#### Stated goal
Please rewrite the entries below as a numbered list, with the blank lines left out.

#### Given data

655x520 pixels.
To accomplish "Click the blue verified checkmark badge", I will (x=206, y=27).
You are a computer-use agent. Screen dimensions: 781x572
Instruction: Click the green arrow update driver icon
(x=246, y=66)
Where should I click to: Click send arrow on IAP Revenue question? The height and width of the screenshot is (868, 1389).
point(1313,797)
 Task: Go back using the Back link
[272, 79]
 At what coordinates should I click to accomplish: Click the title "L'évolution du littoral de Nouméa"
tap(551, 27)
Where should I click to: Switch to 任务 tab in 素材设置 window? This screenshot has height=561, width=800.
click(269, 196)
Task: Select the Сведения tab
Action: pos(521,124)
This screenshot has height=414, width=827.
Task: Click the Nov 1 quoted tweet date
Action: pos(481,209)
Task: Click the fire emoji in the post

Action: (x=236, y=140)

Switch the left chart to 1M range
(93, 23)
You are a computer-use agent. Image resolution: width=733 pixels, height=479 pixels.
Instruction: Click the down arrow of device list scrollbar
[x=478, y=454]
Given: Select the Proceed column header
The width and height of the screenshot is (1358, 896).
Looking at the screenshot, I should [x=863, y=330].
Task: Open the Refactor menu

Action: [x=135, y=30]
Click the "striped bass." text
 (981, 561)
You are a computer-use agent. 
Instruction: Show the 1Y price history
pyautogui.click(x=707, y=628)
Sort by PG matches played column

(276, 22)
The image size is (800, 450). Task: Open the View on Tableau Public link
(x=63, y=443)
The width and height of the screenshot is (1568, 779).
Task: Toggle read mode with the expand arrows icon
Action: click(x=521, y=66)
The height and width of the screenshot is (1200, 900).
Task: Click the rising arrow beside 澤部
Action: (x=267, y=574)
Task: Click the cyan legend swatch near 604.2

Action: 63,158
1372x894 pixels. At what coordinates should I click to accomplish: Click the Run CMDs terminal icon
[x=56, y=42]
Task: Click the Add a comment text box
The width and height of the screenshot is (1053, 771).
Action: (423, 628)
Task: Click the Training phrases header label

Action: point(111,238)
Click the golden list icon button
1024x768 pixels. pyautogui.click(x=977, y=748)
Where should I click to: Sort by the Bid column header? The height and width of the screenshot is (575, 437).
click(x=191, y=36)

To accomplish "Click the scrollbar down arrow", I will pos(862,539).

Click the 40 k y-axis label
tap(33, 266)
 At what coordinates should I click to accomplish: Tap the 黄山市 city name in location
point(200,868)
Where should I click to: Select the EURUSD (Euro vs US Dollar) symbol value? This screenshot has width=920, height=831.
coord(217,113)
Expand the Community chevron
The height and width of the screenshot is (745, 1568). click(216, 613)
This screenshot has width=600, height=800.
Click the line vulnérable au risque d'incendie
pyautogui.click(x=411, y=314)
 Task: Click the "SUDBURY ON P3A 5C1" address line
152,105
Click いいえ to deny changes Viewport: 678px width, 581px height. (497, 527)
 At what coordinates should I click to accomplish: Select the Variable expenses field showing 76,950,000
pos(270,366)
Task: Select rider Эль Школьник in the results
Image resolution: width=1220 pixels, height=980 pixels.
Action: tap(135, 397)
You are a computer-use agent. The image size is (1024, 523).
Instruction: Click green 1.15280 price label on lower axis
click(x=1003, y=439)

#### Answer to this problem
1. 655x520 pixels.
2. To accomplish "Click the blue verified checkmark badge", I will (x=206, y=27).
3. You are a computer-use agent. Screen dimensions: 781x572
4. Instruction: Click the green arrow update driver icon
5. (x=246, y=66)
6. Where should I click to: Click send arrow on IAP Revenue question? The height and width of the screenshot is (868, 1389).
7. point(1313,797)
8.  Task: Go back using the Back link
9. [272, 79]
10.  At what coordinates should I click to accomplish: Click the title "L'évolution du littoral de Nouméa"
11. tap(551, 27)
12. Where should I click to: Switch to 任务 tab in 素材设置 window? This screenshot has height=561, width=800.
13. click(269, 196)
14. Task: Select the Сведения tab
15. Action: pos(521,124)
16. This screenshot has height=414, width=827.
17. Task: Click the Nov 1 quoted tweet date
18. Action: pos(481,209)
19. Task: Click the fire emoji in the post
20. Action: (x=236, y=140)
21. Switch the left chart to 1M range
22. (93, 23)
23. You are a computer-use agent. Image resolution: width=733 pixels, height=479 pixels.
24. Instruction: Click the down arrow of device list scrollbar
25. [x=478, y=454]
26. Given: Select the Proceed column header
27. The width and height of the screenshot is (1358, 896).
28. Looking at the screenshot, I should [x=863, y=330].
29. Task: Open the Refactor menu
30. Action: [x=135, y=30]
31. Click the "striped bass." text
32.  (981, 561)
33. You are a computer-use agent. 
34. Instruction: Show the 1Y price history
35. pyautogui.click(x=707, y=628)
36. Sort by PG matches played column
37. (276, 22)
38. The image size is (800, 450). Task: Open the View on Tableau Public link
39. (x=63, y=443)
40. The width and height of the screenshot is (1568, 779).
41. Task: Toggle read mode with the expand arrows icon
42. Action: click(x=521, y=66)
43. The height and width of the screenshot is (1200, 900).
44. Task: Click the rising arrow beside 澤部
45. Action: (x=267, y=574)
46. Task: Click the cyan legend swatch near 604.2
47. Action: 63,158
48. 1372x894 pixels. At what coordinates should I click to accomplish: Click the Run CMDs terminal icon
49. [x=56, y=42]
50. Task: Click the Add a comment text box
51. The width and height of the screenshot is (1053, 771).
52. Action: (423, 628)
53. Task: Click the Training phrases header label
54. Action: point(111,238)
55. Click the golden list icon button
56. 1024x768 pixels. pyautogui.click(x=977, y=748)
57. Where should I click to: Sort by the Bid column header? The height and width of the screenshot is (575, 437).
58. click(x=191, y=36)
59. To accomplish "Click the scrollbar down arrow", I will pos(862,539).
60. Click the 40 k y-axis label
61. tap(33, 266)
62.  At what coordinates should I click to accomplish: Tap the 黄山市 city name in location
63. point(200,868)
64. Where should I click to: Select the EURUSD (Euro vs US Dollar) symbol value? This screenshot has width=920, height=831.
65. coord(217,113)
66. Expand the Community chevron
67. The height and width of the screenshot is (745, 1568). click(216, 613)
68. This screenshot has width=600, height=800.
69. Click the line vulnérable au risque d'incendie
70. pyautogui.click(x=411, y=314)
71.  Task: Click the "SUDBURY ON P3A 5C1" address line
72. 152,105
73. Click いいえ to deny changes Viewport: 678px width, 581px height. (497, 527)
74.  At what coordinates should I click to accomplish: Select the Variable expenses field showing 76,950,000
75. pos(270,366)
76. Task: Select rider Эль Школьник in the results
77. Image resolution: width=1220 pixels, height=980 pixels.
78. Action: tap(135, 397)
79. You are a computer-use agent. The image size is (1024, 523).
80. Instruction: Click green 1.15280 price label on lower axis
81. click(x=1003, y=439)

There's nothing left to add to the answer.